Task prompt> Rewrite the stretch of the talk announcement from "Drinking from the" through "Jose, CA (map)", putting "Talk" wherever "Presentation" appears.

Drinking from the Firehose – Run-ahead Transfer Prediction

Date: Tuesday, November 12, 2013

Speaker: Ivan Godard, CTO Out-of-the-Box Computing

Time: 6:30 PM (PT) Networking/Refreshments, 7:00 PM Presentation

Registration: Please register by ordering a ticket below

Location: Cadence / Bldg 10, 2655 Seely Ave, San Jose, CA (map)

Abstract

Programs frequently execute only a handful of operations between transfers of control: branches, calls, and returns. Yet modern wide-issue VLIW and superscalar CPUs can issue similar handfuls of operations every cycle, so the hardware must be able to change to a new point of execution each cycle if performance is not to suffer from stalls. To change the point of execution requires determining the new execution address, fetching instructions at that address from the memory hierarchy, decoding the instructions, and issuing them, steps that can take tens to hundreds of cycles on modern out-of-order machines. Without special provision, a machine could take 20 cycles to transfer in order to do one cycle of actual work.

Dataset records>
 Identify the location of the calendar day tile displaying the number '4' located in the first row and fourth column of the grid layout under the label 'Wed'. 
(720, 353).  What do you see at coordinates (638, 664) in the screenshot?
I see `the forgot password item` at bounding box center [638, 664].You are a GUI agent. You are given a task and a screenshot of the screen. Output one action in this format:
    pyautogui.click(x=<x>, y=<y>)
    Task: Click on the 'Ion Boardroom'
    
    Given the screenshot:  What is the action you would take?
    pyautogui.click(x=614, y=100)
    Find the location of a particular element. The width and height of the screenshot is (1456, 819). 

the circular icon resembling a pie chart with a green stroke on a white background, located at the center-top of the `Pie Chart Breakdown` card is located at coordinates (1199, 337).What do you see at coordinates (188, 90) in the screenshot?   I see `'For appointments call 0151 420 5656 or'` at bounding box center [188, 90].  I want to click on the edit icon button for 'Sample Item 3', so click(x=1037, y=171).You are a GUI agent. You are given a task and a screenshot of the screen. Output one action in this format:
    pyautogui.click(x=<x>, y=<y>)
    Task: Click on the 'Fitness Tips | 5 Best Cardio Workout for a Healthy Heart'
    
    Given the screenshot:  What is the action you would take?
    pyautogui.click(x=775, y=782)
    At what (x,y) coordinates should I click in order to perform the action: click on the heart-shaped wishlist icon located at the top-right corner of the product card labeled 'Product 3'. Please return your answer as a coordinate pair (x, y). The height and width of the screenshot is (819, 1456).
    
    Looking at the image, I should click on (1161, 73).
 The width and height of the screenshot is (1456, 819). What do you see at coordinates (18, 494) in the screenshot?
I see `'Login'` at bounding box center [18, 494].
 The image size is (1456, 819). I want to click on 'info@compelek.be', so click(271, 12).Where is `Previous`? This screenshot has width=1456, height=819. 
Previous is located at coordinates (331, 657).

Output of the task>
Drinking from the Firehose – Run-ahead Transfer Prediction

Date: Tuesday, November 12, 2013

Speaker: Ivan Godard, CTO Out-of-the-Box Computing

Time: 6:30 PM (PT) Networking/Refreshments, 7:00 PM Talk

Registration: Please register by ordering a ticket below

Location: Cadence / Bldg 10, 2655 Seely Ave, San Jose, CA (map)